Поездка эта – такой же дружеский ритуал, как и пятничные вечера, только более значительный, ежегодный. Как-то, когда он ещё руководил родным райкомом комсомола, пригласил меня на спартакиаду, которая, как и другие комсомольские мероприятия, сопровождалась гулянкой. Я приехал с вечера и утром подключился к подготовке массового гуляния, которой был занят весь актив. Сначала мы с Володькой поехали на химпредприятие, где в производстве был задействован спирт. Парторг завода, недавний выходец из комсомола, начал челночить через проходную с томиком сочинений Ленина под мышкой. Только вместо бумажного блока книги в обложку была вставлена фляга, сделанная из нержавейки, из которой спирт перекочёвывал в банки на сидении машины.

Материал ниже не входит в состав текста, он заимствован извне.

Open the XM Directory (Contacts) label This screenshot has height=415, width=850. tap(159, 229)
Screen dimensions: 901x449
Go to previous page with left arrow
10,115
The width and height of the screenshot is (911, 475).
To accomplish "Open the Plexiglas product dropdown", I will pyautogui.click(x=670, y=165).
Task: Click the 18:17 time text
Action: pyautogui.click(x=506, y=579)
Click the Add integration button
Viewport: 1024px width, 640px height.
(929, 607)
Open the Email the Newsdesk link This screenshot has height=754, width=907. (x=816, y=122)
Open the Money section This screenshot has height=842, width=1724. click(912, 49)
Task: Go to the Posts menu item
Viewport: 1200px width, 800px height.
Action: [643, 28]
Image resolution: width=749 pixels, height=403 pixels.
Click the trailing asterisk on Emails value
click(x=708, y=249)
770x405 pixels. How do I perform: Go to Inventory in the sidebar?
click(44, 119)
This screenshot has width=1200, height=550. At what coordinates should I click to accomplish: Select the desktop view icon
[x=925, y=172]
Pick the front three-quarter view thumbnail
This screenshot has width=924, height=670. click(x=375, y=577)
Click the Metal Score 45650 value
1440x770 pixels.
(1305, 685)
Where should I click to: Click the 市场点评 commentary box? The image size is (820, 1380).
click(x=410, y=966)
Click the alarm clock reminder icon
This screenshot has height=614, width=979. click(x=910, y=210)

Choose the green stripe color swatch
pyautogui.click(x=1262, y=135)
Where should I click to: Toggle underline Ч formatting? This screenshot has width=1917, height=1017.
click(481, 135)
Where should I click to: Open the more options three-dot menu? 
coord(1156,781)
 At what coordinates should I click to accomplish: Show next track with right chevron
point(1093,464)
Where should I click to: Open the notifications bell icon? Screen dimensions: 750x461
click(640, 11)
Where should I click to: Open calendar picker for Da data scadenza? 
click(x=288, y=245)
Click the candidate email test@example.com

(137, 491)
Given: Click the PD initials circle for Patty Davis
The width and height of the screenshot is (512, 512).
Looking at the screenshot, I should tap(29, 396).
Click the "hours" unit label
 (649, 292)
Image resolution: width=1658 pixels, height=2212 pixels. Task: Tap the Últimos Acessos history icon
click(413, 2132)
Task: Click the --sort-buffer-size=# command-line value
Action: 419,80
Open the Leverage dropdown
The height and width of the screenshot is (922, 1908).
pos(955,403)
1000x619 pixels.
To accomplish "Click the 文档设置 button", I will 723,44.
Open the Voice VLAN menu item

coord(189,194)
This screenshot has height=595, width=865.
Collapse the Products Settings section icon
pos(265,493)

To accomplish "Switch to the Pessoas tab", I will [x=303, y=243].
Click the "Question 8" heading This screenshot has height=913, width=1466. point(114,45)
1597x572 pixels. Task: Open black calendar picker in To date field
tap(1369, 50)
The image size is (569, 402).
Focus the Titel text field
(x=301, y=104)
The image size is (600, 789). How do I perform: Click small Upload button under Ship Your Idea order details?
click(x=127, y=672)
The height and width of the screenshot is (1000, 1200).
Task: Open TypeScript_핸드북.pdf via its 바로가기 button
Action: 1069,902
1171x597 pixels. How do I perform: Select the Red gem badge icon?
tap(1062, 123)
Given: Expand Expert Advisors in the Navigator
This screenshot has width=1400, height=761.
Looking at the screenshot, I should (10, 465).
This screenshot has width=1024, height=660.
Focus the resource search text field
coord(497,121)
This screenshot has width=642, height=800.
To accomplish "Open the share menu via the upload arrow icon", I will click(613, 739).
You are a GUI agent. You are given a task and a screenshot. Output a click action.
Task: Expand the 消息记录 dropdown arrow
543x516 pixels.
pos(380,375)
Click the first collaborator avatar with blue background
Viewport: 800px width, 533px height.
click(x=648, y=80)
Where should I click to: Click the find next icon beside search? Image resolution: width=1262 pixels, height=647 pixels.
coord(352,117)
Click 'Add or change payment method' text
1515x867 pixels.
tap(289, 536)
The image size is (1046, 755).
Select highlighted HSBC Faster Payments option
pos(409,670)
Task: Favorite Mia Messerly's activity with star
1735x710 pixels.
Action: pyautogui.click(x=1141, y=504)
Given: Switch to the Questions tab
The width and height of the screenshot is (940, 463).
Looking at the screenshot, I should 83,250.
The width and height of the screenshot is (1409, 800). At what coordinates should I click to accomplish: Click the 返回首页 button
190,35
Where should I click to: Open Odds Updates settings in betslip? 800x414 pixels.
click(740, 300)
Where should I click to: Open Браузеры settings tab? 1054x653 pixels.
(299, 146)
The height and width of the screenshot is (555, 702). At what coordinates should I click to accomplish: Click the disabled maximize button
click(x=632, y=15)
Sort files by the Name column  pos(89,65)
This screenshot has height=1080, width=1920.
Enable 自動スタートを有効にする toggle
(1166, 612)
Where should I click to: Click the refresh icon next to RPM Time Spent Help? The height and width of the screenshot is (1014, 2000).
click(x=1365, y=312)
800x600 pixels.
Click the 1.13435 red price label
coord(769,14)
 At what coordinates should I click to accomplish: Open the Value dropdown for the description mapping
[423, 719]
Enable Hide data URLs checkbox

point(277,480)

Потом мы двинулись на мясокомбинат. Там главный инженер, тоже из бывших комсомольцев, уже изрядно поддатый, начал валять дурака: «Как я вам что-то дам? Оно же не моё, народное. Ладно, так и быть. Выезжаем на трассу, равняемся и на ходу из машины буду вам передавать, как в кино про шпионов». После гонок с передачей мясопродуктов, на капоте был накрыт фуршет. Распорядитель общенародной собственности потерял способность дальнейшего служения народу. А мы поехали в палаточный лагерь на берегу лимана, куда стекалась спортивная гордость района.
К полуночи спиртное закончилось, и к первому секретарю явилась делегация спортсменов с ультиматумом: «Если не будет водки, то не будет и спартакиады». Володька отправил водителя домой к комсоргу местной потребительской торговой сети. Там, на крайний случай, всегда было припасена пара ящиков. Снабдив спортсменов допингом, мы сели в лодку, уплыли в лиман и проболтали до утра.
– Ладно, семейка тянет, – неохотно сказал я, – Пора родных навестить.
– Замётано! – бойко ответил он, не обращая внимания на моё показное безразличие.
Семейка меня никуда не тянула, но идея пришлась как нельзя кстати. Отец Григорий уже провел активную пропагандистско-разъяснительную работу в лучших традициях церковного и коммунистического учений. Вместо слов «добрый вечер» супруга встретила меня фразой: «Почему ты обидел общину?». Я сделал вид, что не понял, и заметил, что ни к каким общинам не принадлежу.
– Отцу Григорию отказали в помощи, и не пустили дальше проходной.
– У нас не царствие небесное, а режимный объект. И деньги мы там не печатаем, даются они очень тяжело. Затяжной кризис, пандемия. Приходится проводить реструктуризацию и сокращение расходов.
– А отец Григорий говорит, что на храмы на Руси последнее отдавали.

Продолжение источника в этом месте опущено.